While Power the Future drew a small crowd, it was also a shorter-form hackathan than April’s Reinvent Transit, which was also held at Betamore.
The two other teams formed at Power the Future:

  • In second place, with a $1,500 prize, was MPower. Using public data, the team assembled a list of 330,000 houses in and around the Boston area, and then mapped the houses with the help of Google Fusion tables and the Google Maps API. The public data showed not only how much houses in the Boston area cost, but also how much different utilities would cost homeowners buying into the market. With that information, MPower was able to display the predictive energy costs over a 10-year period of ownership. (Why no Baltimore map? Because the energy usage data from Baltimore Gas and Electric required authentication the MPower team didn’t have.)

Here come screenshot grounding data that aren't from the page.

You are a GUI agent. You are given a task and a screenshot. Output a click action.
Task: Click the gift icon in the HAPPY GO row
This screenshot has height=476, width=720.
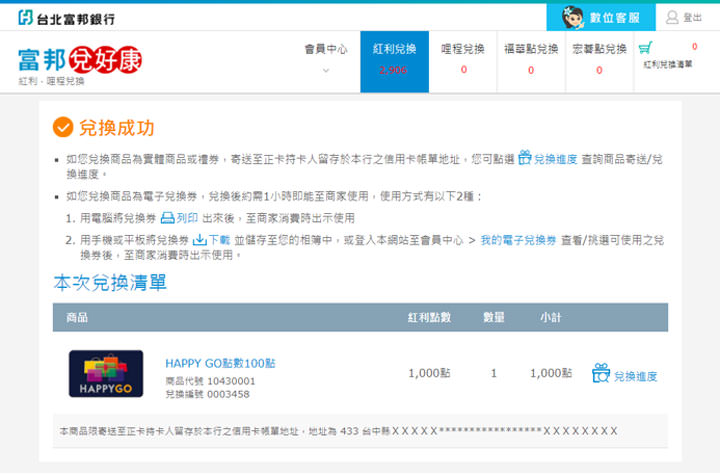tap(600, 374)
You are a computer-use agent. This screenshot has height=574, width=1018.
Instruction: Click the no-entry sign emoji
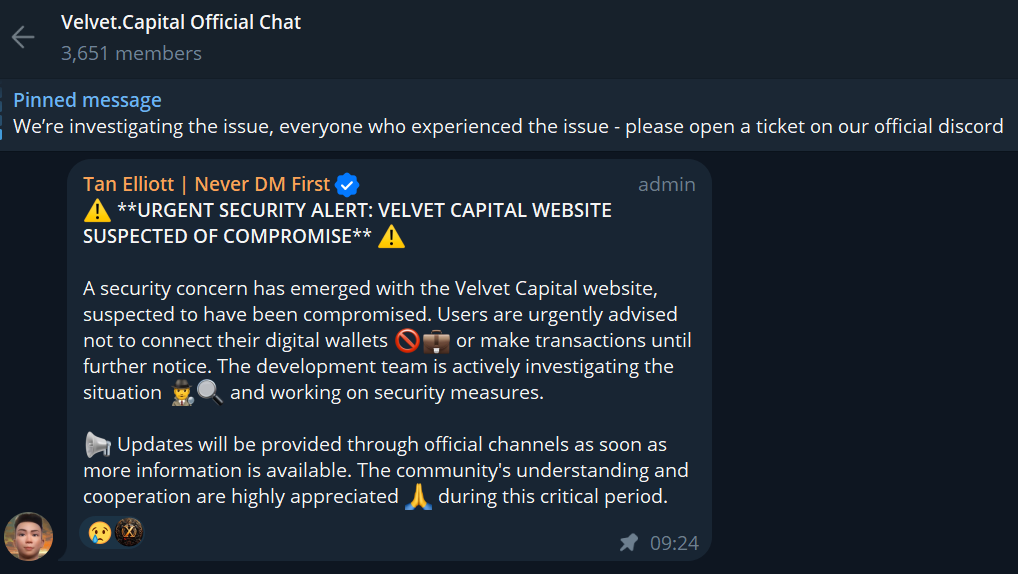point(407,341)
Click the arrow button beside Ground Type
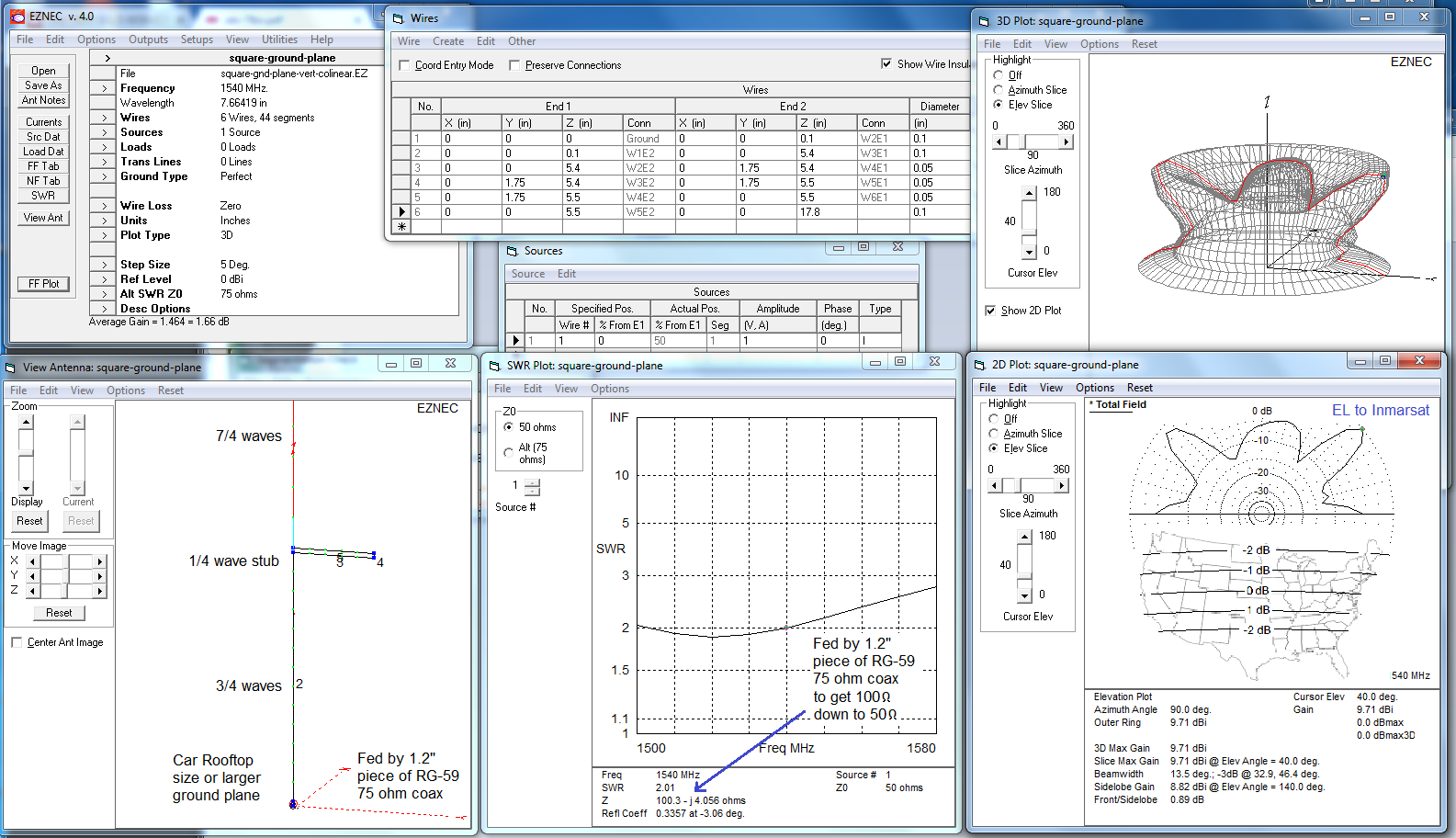 tap(104, 176)
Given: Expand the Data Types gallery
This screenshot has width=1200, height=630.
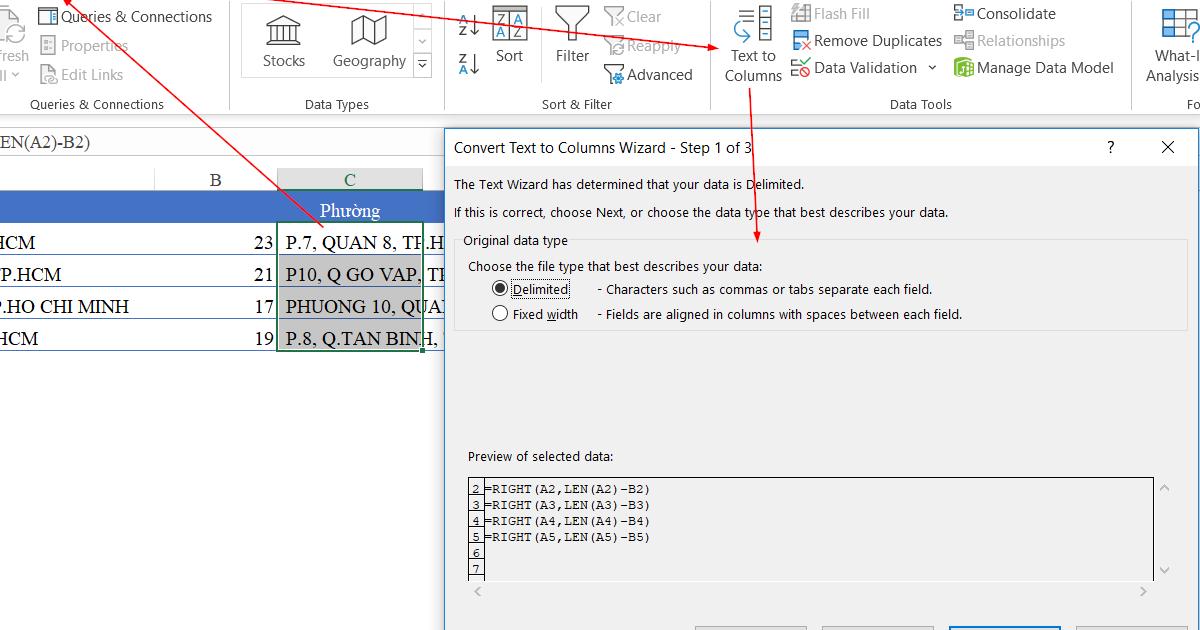Looking at the screenshot, I should 422,63.
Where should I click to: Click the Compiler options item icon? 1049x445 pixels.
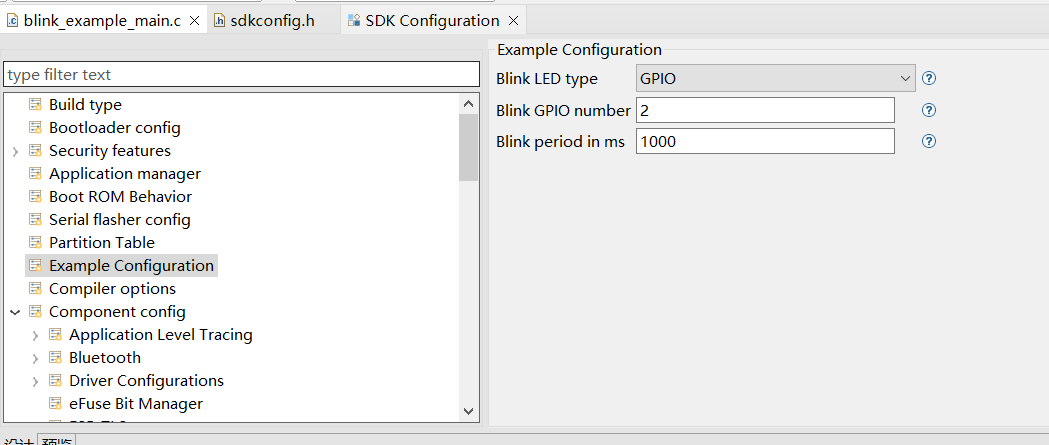point(36,289)
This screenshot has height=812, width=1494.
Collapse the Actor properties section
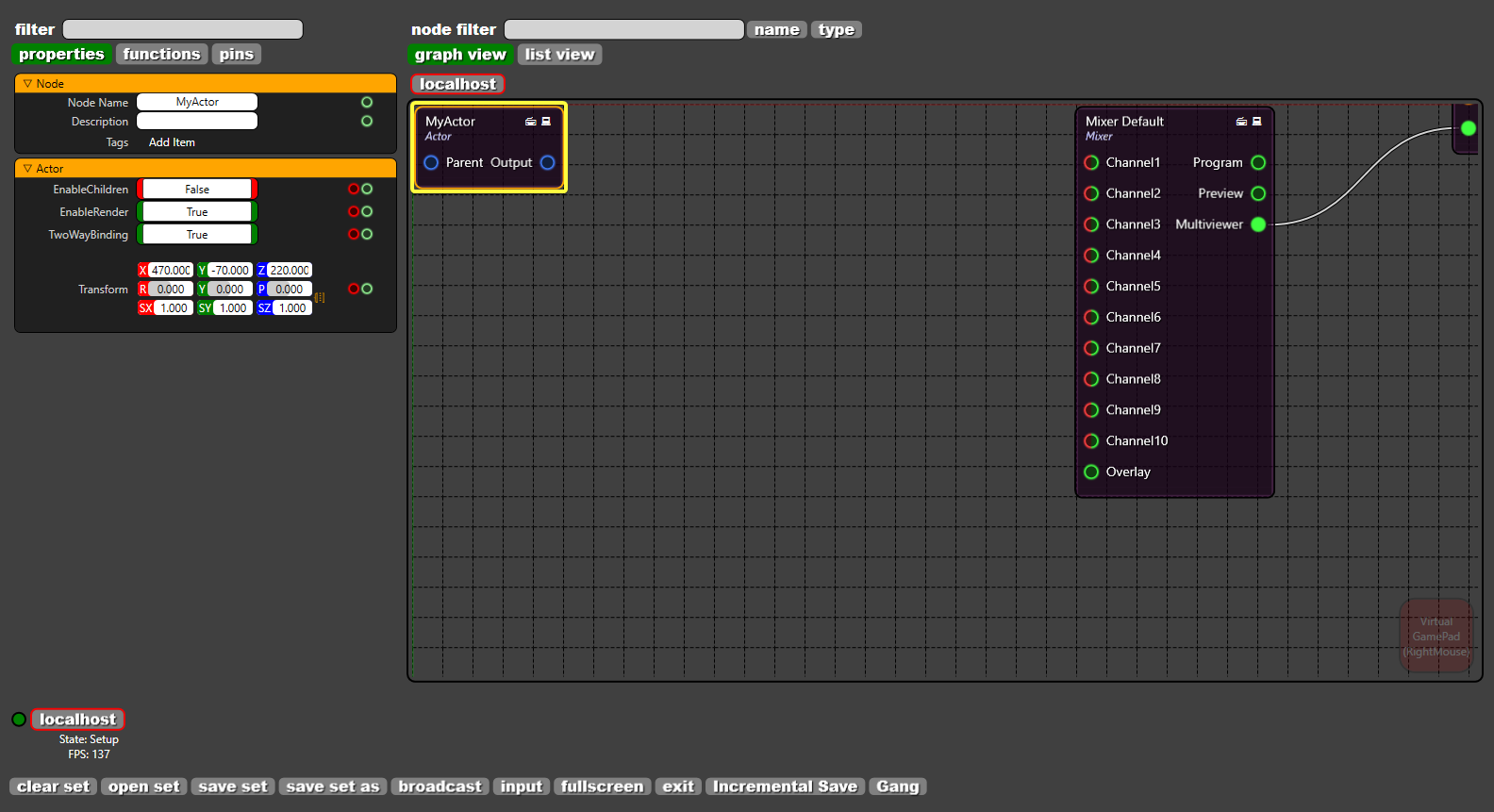click(28, 169)
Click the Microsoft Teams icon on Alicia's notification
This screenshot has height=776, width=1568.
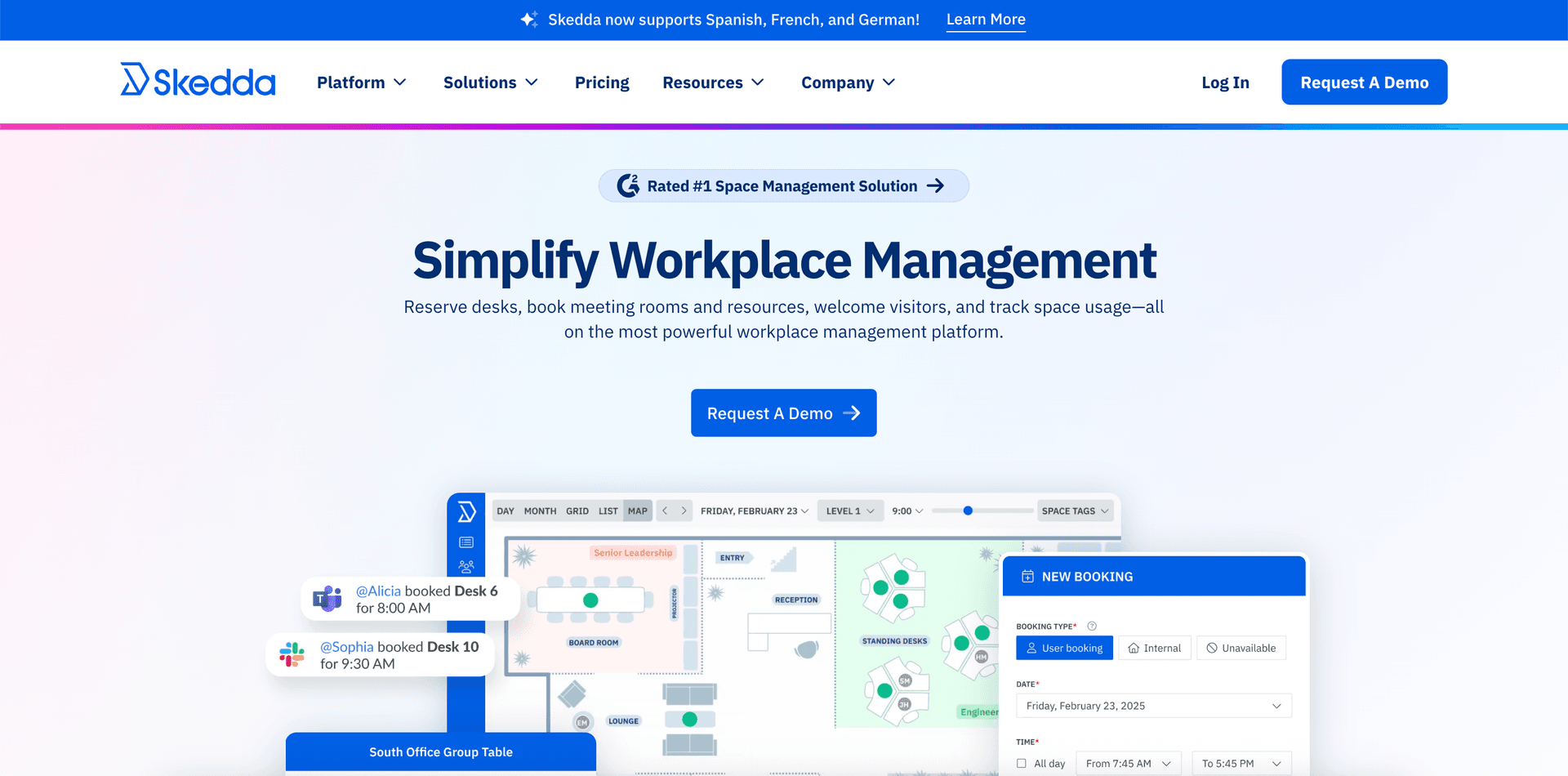coord(327,599)
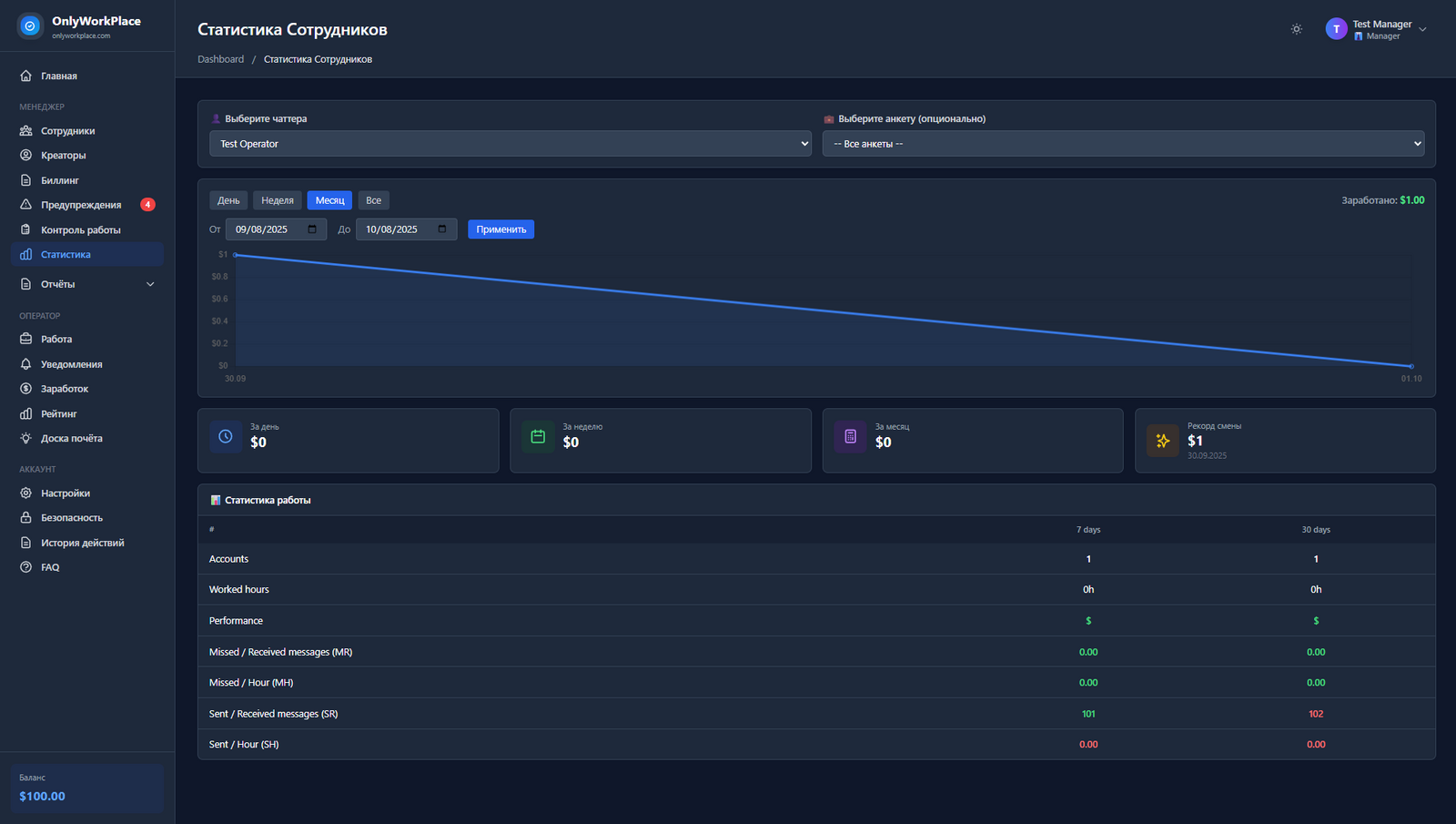This screenshot has width=1456, height=824.
Task: Open the Сотрудники employees sidebar icon
Action: [26, 131]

  • In third place, with a $500 prize, was Therml. It’s a simple web application that asks for a user’s zip code. From the zip information the application delivers the outside temperature, as well as a list of recommendations from EnergyStar on how a user can save money by adjusting the inside temperature of their house or apartment. So, for example: if it’s 55 degrees Fahrenheit outside, as it was during Sunday afternoon’s demo, EnergyStar recommends a person set their thermostat to 56 degrees just before going to bed. (Although, that doesn’t seem overly practical. Sure, doing so will save a person money, but it’ll also be mighty chilly inside their house.)

“We didn’t want this to be a competition, to build the best, most sustainable business for this weekend,” said Betamore cofounder and hackathon organizer Mike Brenner. “We wanted people who could build cool stuff.”